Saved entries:
+===+

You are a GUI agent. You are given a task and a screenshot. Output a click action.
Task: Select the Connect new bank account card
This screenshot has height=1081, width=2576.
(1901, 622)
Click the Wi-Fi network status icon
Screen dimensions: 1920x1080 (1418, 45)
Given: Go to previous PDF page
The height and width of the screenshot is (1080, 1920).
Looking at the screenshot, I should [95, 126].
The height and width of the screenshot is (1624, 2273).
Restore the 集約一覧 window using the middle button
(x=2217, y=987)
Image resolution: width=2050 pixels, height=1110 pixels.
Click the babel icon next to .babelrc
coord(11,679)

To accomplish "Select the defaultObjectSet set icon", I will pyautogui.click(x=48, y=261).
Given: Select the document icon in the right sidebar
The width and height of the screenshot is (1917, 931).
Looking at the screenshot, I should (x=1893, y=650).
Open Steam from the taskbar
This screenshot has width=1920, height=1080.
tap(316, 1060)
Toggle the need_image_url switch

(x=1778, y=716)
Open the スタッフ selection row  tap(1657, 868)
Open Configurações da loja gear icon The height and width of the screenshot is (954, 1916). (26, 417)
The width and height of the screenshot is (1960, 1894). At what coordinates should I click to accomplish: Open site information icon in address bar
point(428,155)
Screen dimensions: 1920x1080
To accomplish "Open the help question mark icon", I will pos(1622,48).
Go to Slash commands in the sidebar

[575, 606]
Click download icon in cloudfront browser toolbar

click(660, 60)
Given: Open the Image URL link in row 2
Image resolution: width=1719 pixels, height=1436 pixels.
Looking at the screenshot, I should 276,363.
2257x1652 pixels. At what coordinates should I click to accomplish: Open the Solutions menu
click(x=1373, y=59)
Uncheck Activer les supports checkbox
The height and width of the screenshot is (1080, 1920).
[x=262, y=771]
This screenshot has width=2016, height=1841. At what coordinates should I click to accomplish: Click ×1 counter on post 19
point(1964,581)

+===+

Type out the whole of the data again, exactly as shown.

__EXERCISE RESPONSE__.
You are a GUI agent. You are given a task and a screenshot. Output a click action.
Task: Select the Connect new bank account card
This screenshot has height=1081, width=2576.
(1901, 622)
Click the Wi-Fi network status icon
Screen dimensions: 1920x1080 (1418, 45)
Given: Go to previous PDF page
The height and width of the screenshot is (1080, 1920).
Looking at the screenshot, I should [95, 126].
The height and width of the screenshot is (1624, 2273).
Restore the 集約一覧 window using the middle button
(x=2217, y=987)
Image resolution: width=2050 pixels, height=1110 pixels.
Click the babel icon next to .babelrc
coord(11,679)

To accomplish "Select the defaultObjectSet set icon", I will pyautogui.click(x=48, y=261).
Given: Select the document icon in the right sidebar
The width and height of the screenshot is (1917, 931).
Looking at the screenshot, I should (x=1893, y=650).
Open Steam from the taskbar
This screenshot has width=1920, height=1080.
tap(316, 1060)
Toggle the need_image_url switch

(x=1778, y=716)
Open the スタッフ selection row  tap(1657, 868)
Open Configurações da loja gear icon The height and width of the screenshot is (954, 1916). (26, 417)
The width and height of the screenshot is (1960, 1894). At what coordinates should I click to accomplish: Open site information icon in address bar
point(428,155)
Screen dimensions: 1920x1080
To accomplish "Open the help question mark icon", I will pos(1622,48).
Go to Slash commands in the sidebar

[575, 606]
Click download icon in cloudfront browser toolbar

click(660, 60)
Given: Open the Image URL link in row 2
Image resolution: width=1719 pixels, height=1436 pixels.
Looking at the screenshot, I should 276,363.
2257x1652 pixels. At what coordinates should I click to accomplish: Open the Solutions menu
click(x=1373, y=59)
Uncheck Activer les supports checkbox
The height and width of the screenshot is (1080, 1920).
[x=262, y=771]
This screenshot has width=2016, height=1841. At what coordinates should I click to accomplish: Click ×1 counter on post 19
point(1964,581)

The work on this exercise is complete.